### WHAT TO DO
Rewrite the lines below with "pill" renamed to "badge" and everything else kept the same. Omit the pictures.

── RECORDS PROVIDED

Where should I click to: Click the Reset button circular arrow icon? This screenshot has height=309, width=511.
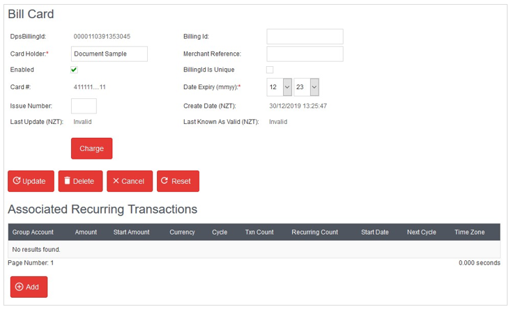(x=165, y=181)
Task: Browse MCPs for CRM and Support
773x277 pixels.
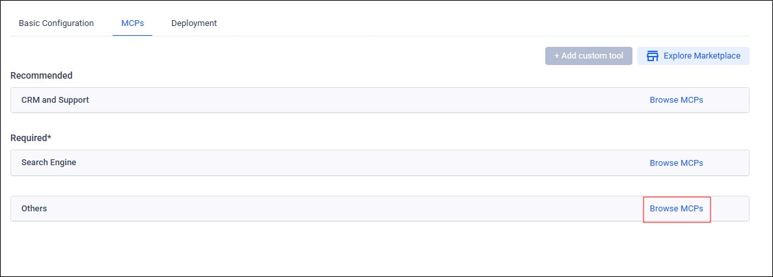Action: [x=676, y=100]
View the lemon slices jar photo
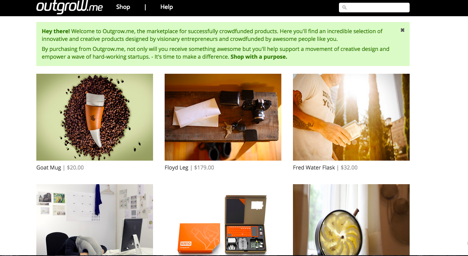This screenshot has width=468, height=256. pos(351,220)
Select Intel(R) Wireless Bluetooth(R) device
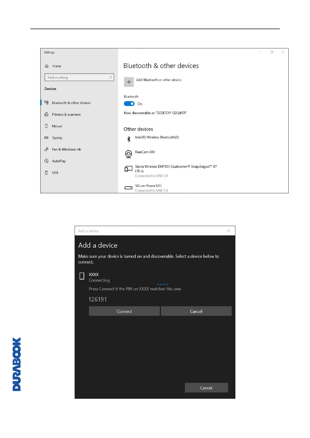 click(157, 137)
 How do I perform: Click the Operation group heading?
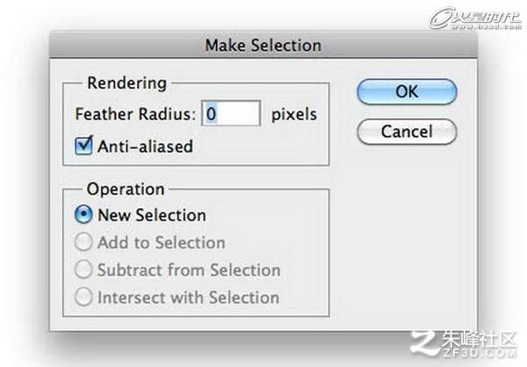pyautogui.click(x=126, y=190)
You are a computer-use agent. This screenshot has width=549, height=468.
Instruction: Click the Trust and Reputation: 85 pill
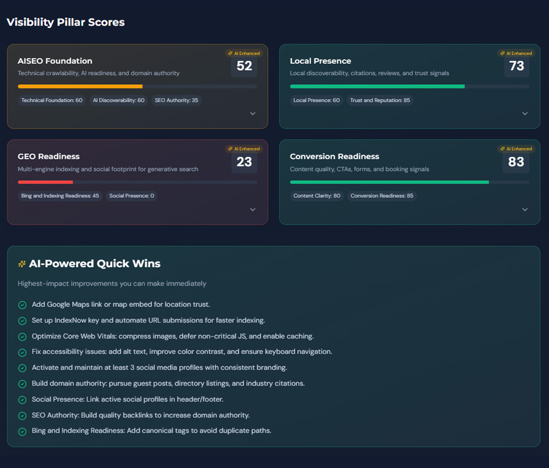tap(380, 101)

────

### ANSWER TO THIS EXERCISE
Where should I click to: Click the Reset button circular arrow icon? This screenshot has height=309, width=511.
(x=165, y=181)
Task: Browse MCPs for CRM and Support
773x277 pixels.
Action: [x=676, y=100]
View the lemon slices jar photo
This screenshot has width=468, height=256. pos(351,220)
Select Intel(R) Wireless Bluetooth(R) device
 click(157, 137)
 How do I perform: Click the Operation group heading?
pyautogui.click(x=126, y=190)
You are a computer-use agent. This screenshot has width=549, height=468.
Instruction: Click the Trust and Reputation: 85 badge
tap(380, 101)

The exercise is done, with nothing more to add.